As can be seen, when the accelerator 140 is partitioned in a way that aligns sizes and numbers of instances of partitions with the historical frequencies of different queries/batches, the partitioning of the accelerator may significantly improve the utilization of the resources of the accelerator 140 (if future queries/batches somewhat follow their historical pattern) while potentially satisfying latency requirements or the like.

FIG. 8 illustrates accelerator partitioning according to one or more embodiments. In the example of FIG. 8, when the accelerator 140 is a GPU including 7 GPCs. The host processor 110 may partition the accelerator 140 into various sizes and numbers, as illustrated in FIG. 8. In one embodiment, FIG. 8 represents an example where the electronic device 100 includes multiple accelerators 140 and the host processor 110 partitions the accelerators 140 as shown by each of the horizontal boxes in FIG. 8 (different accelerators may in practice have different amounts of resources/GPCs).

FIG. 9 illustrates a calculated predicted execution time for a new query according to one or more embodiments. The host processor 110 may calculate a predicted execution time (duration) to process a batch when the batch is scheduled to a partition, based on a processing time.
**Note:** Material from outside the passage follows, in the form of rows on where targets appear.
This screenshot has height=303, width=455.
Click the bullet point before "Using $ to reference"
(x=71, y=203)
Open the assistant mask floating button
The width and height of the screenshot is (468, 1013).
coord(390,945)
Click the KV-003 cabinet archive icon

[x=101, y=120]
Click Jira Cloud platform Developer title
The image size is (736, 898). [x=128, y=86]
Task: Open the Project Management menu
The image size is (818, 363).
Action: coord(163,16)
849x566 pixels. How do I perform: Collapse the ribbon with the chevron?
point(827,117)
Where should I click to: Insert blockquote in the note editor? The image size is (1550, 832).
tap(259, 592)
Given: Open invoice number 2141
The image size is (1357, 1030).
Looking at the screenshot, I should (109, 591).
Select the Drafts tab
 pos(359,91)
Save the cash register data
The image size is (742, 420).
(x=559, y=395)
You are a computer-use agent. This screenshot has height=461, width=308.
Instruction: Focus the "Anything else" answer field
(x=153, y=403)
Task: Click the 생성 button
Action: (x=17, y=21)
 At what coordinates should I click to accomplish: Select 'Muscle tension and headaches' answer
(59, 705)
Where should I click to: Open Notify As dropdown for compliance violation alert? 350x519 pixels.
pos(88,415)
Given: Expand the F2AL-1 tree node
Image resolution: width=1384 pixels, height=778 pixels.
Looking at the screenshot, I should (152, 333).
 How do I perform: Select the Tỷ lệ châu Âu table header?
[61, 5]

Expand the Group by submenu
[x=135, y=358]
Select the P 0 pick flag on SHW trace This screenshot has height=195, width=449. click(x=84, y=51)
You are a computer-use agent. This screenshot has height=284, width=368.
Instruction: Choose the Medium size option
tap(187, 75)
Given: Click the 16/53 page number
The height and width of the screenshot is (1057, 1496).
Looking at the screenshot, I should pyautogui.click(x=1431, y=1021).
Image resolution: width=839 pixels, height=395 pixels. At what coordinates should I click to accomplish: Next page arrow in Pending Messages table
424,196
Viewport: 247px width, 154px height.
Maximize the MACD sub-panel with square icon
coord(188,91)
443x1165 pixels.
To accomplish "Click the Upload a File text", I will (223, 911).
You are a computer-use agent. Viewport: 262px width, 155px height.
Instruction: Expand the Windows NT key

In FIG. 9, processing execution time may be obtained by adding a waiting time T_waitto a processing time T_new.

For example, the waiting time T_waitmay be calculated as a sum of the remaining processing time T_{remaining,current}for a currently processed batch and a processing time Σ(T_{estimated,queued}) of a batch pre-scheduled to the partition, as Equation 1.

T_wait=Σ(T_{estimated, queued})+T_{remaining,current} Equation 1

For example, the host processor 110 may calculate the waiting time T_waitand the processing time T_newof an input batch by using the processing time of Table 1 above.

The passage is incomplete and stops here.